San Francisco cops have been dealing with a stubborn burglary suspect who has been trapped on a cliff-side on Telegraph Hill for more than 18 hours, refusing to come down.

While running from cops Tuesday night, the suspect ended up trapped and surrounded on a dangerous 200-foot cliff-side north of Coit Tower, hidden behind thick brush, San Francisco police Officer Albie Esparza said.

Police said it was too dangerous to send any crews onto the cliff.

At about 6:30 p.m. Tuesday, the manager of a nearby building called police about a suspicious man clutching some bags. He pointed the suspect out to cops. The suspect fled over a rail, apparently unaware that he would end up on a steep cliff-side. He hid behind “8-to10 feet of thick shrubbery” and refused to come out, Esparza said.

“We offered to help,” Esparza said. “He was yelling at us to leave.”

San Francisco police set up a perimeter, saying he has no where to go. A Fire Department floodlight shone on the hillside throughout the night. Police also had assistance from U.S. Park Police and a California Highway Patrol helicopter.

A negotiator tried to talk down the suspect, telling him that he needs to help police help him. But the man won’t budge, police said.

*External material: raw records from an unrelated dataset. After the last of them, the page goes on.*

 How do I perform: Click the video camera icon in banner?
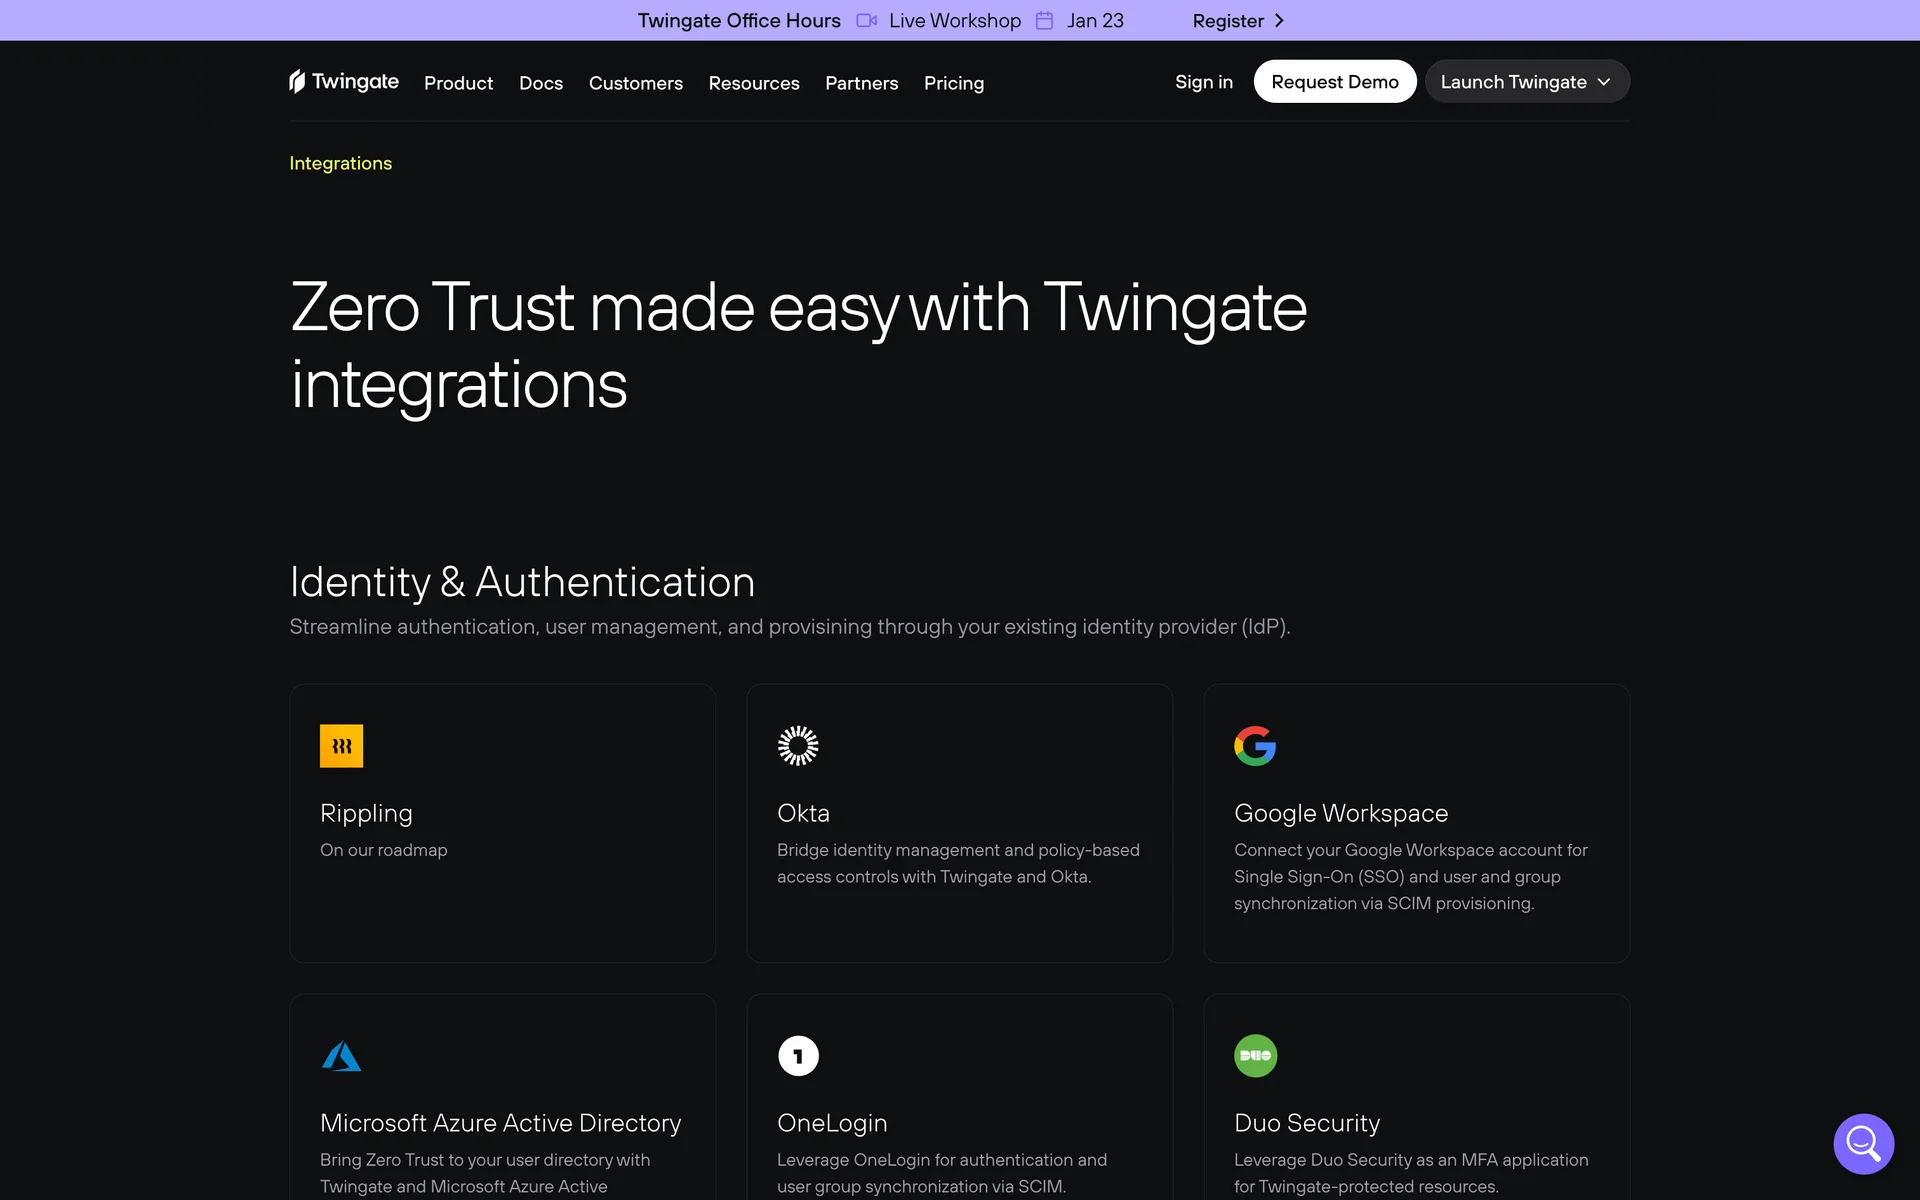click(x=866, y=21)
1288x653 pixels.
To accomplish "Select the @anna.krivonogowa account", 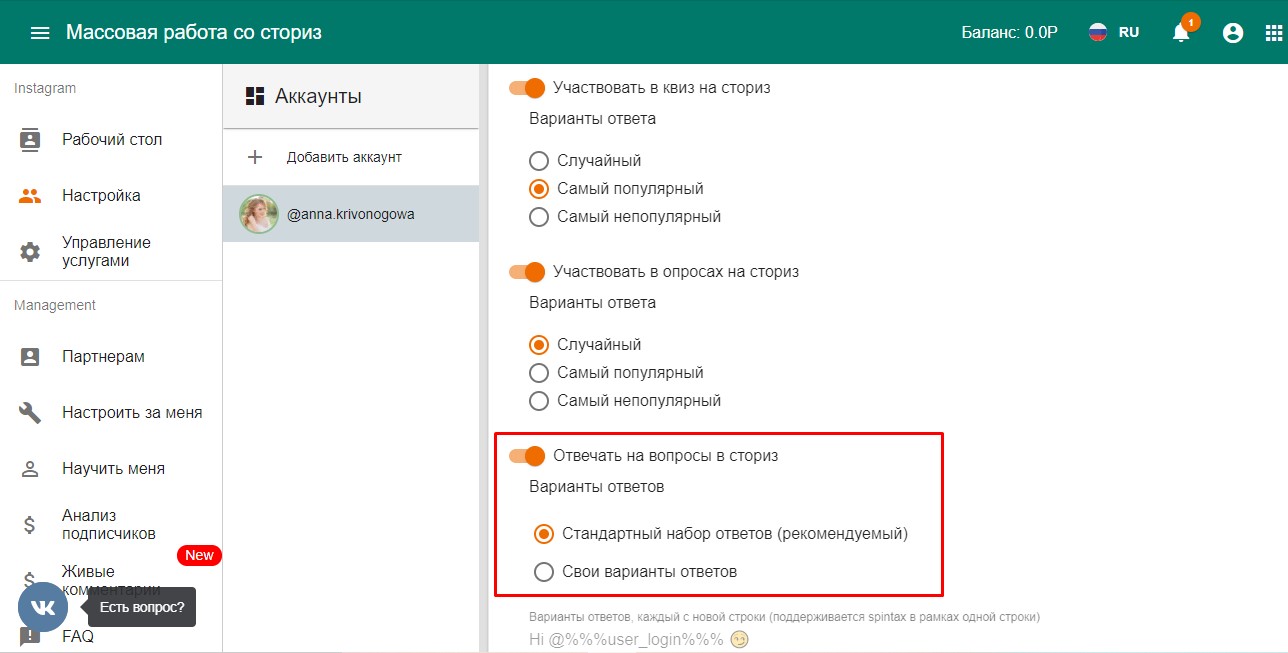I will point(351,214).
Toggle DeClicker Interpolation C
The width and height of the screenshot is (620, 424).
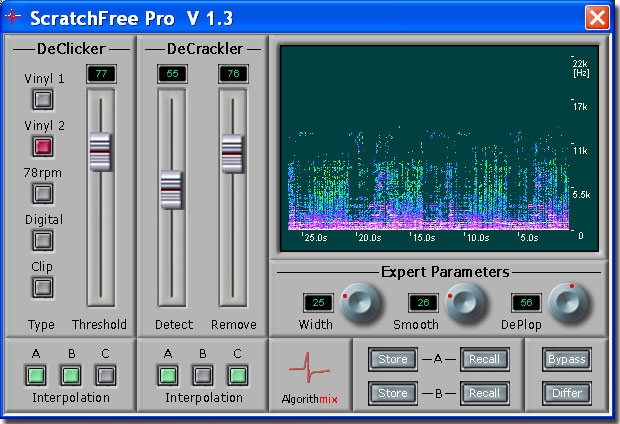[x=104, y=375]
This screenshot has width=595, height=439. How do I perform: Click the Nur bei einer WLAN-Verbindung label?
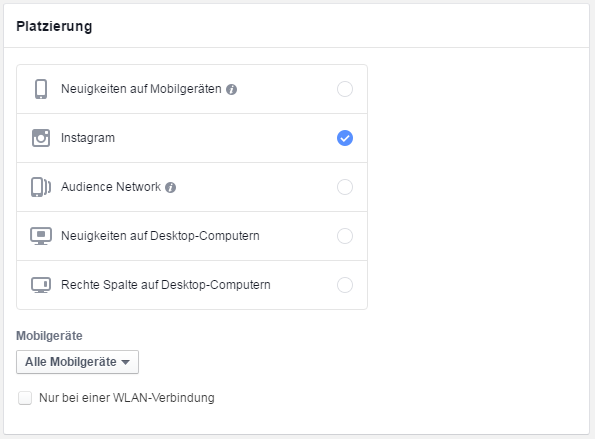coord(127,398)
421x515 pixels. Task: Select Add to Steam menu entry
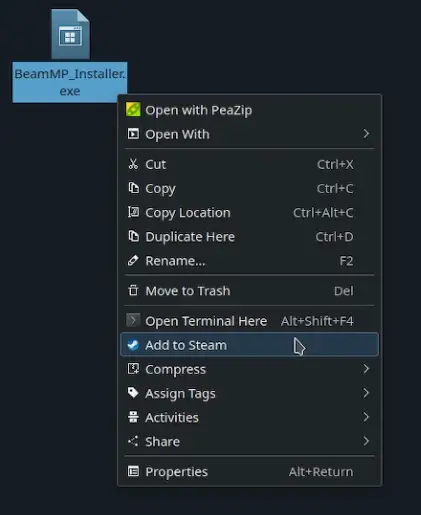[x=249, y=345]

While he is stuck on a dangerously steep slope, surrounded by thorny bushes and other thick shrubbery, he is situated on a relatively roomy patch of hillside and can move around, police Cdr. Richard Correia said.

The man did not appear to be injured or in distress, Correia added.

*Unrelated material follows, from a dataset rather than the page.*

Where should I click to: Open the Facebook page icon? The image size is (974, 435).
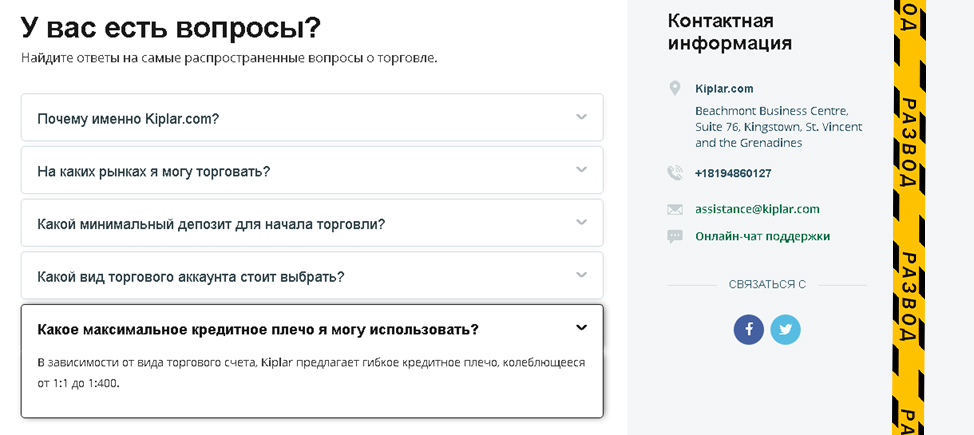pyautogui.click(x=749, y=329)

A San Francisco fire truck on scene at Telegraph Hill was sent back to its station around 10:30 a.m. Wednesday. Police remained on scene in case he decided to come down.

Correia characterized the police activity as a rescue, not a manhunt, adding that the man is a suspect in a nonviolent crime.

Before the fire truck was sent back, authorities were “revisiting the situation every hour to see the amount of resources we're willing to spend on this," Lt. Liam Frost said.

A fire truck can respond in 3 minutes if he needs help coming down, Correia said.

Meanwhile, crime scene investigators dusted for fingerprints in an apartment that was burglarized at 1730 Telegraph Hill Tower.

Jon Golinger, president of the neighborhood group Telegraph Hill Dwellers, said there have been at least a half dozen burglaries in the past four months.

Neighbors were shocked at the boldness of the burglar.

"It was dark, and he just jumped over the rail," said one neighbor who only wanted to be known as Jack.

In September 2008, a man plunged to his death in the same neighborhood after leaping over a 3-foot wall while running from police.

The 38-year-old Daly City man fell 200 feet down a cliff at the end of Alta Street after being chased. The police responded in that case to calls of an auto break-in and spotted the suspect exiting an Audi.